昨今はネットで炎上してしまう広告や作品も時折ありますが、発信する側の狭い視点でこれが正しいのだと言い切りすぎることは、逆に本来伝えたいことが伝わりづらくなってしまっていることがあるような気がしています。そういった意味では個人個人の正しさが選択できるように、ひとつの物事に対しての理解も豊かに変化してきたのかもしれません。

梅田:コンテンツと人がメディア化しているというのを最近は特に感じます。今までテレビや紙媒体があったからこそコンテンツが成り立っていましたが、今はコンテンツ単体でシェアされる時代です。コンテンツがメディア化することで、マスや紙によらなくても軽々と世界に情報を届けることができます。大事なのは「普遍性」だと思っています。

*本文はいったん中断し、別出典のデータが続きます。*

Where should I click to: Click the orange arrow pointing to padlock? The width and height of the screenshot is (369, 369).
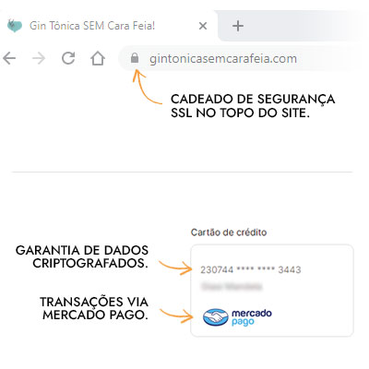pyautogui.click(x=147, y=87)
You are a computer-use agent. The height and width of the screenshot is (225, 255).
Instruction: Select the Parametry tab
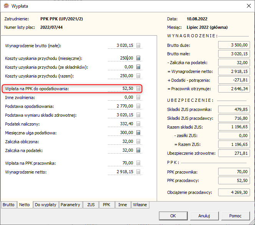click(70, 205)
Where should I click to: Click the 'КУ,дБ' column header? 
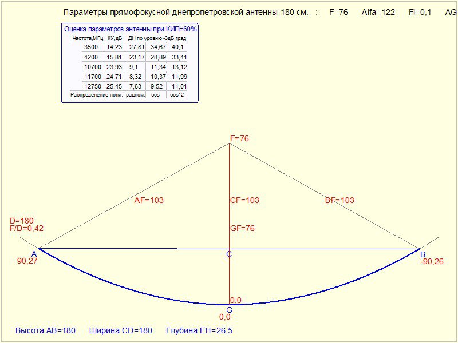[115, 38]
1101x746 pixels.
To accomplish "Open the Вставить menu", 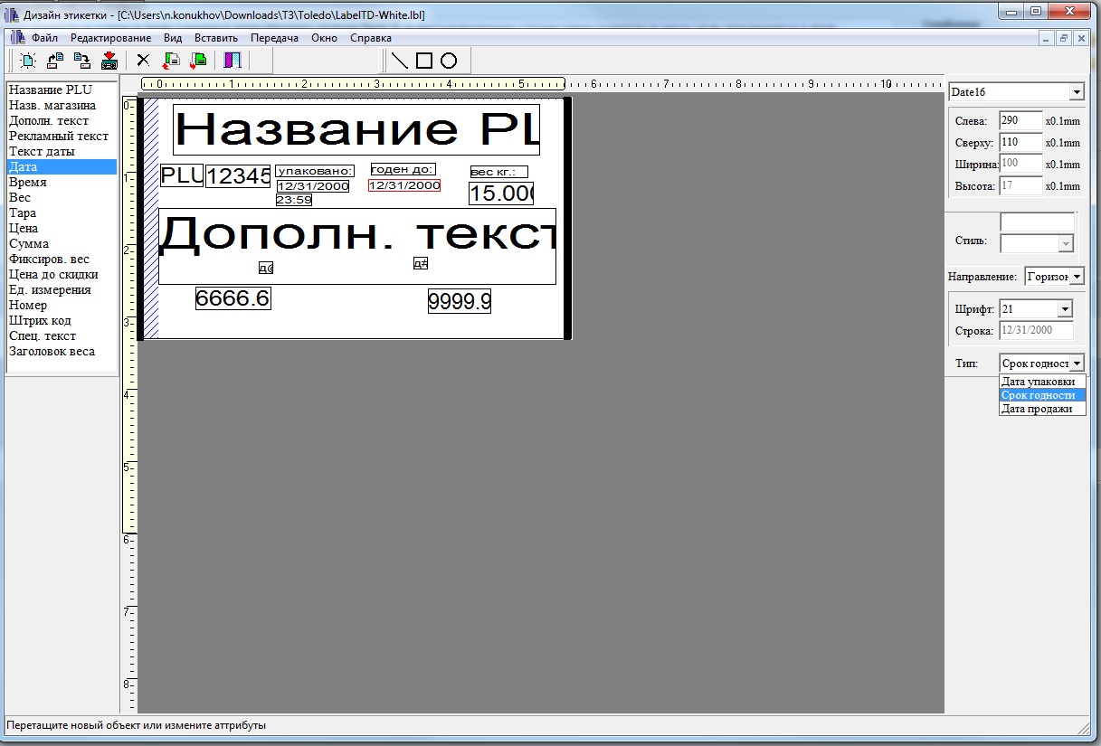I will click(215, 38).
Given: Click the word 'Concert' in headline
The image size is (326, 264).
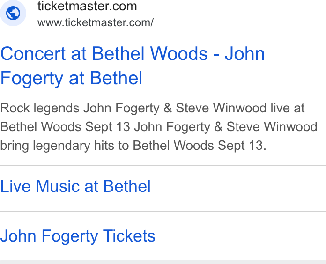Looking at the screenshot, I should [33, 53].
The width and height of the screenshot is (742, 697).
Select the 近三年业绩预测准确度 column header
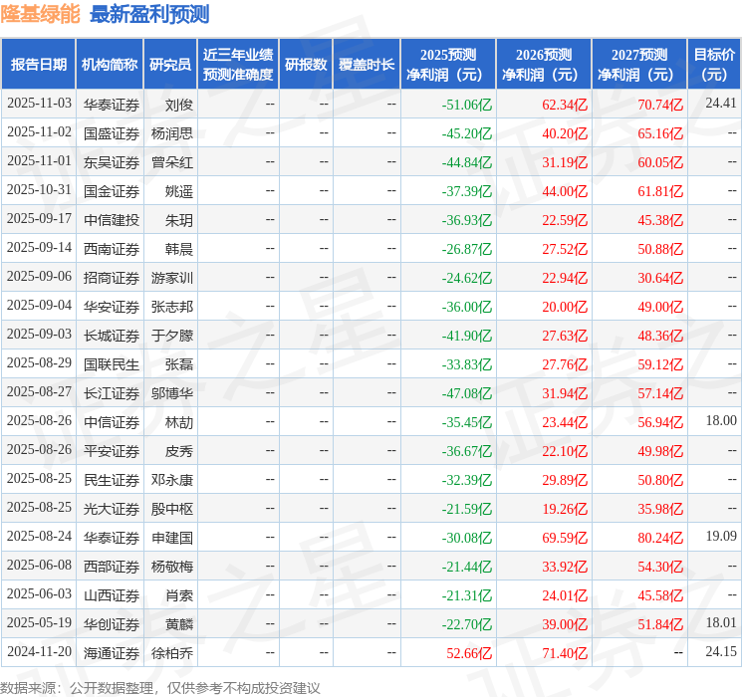pos(238,64)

例えるなら、昔バックパッカーをやっていたんですが、海外の安いホテルのロビーでみんなと話していたときのこと。ここでディープな話題の笑い話をしてもみんな全く理解できないんだけど、自分のオカンの笑い話をするとみんなにわかるんですよね(笑)。こういう普遍性は武器になると思います。いろんなやり方があると思いますが、ひとつはそういう普遍性を意識して高めて、コンテンツをメディアにして、20億人くらいに届くものを作れたら、それは最強のクリエイターだと思います。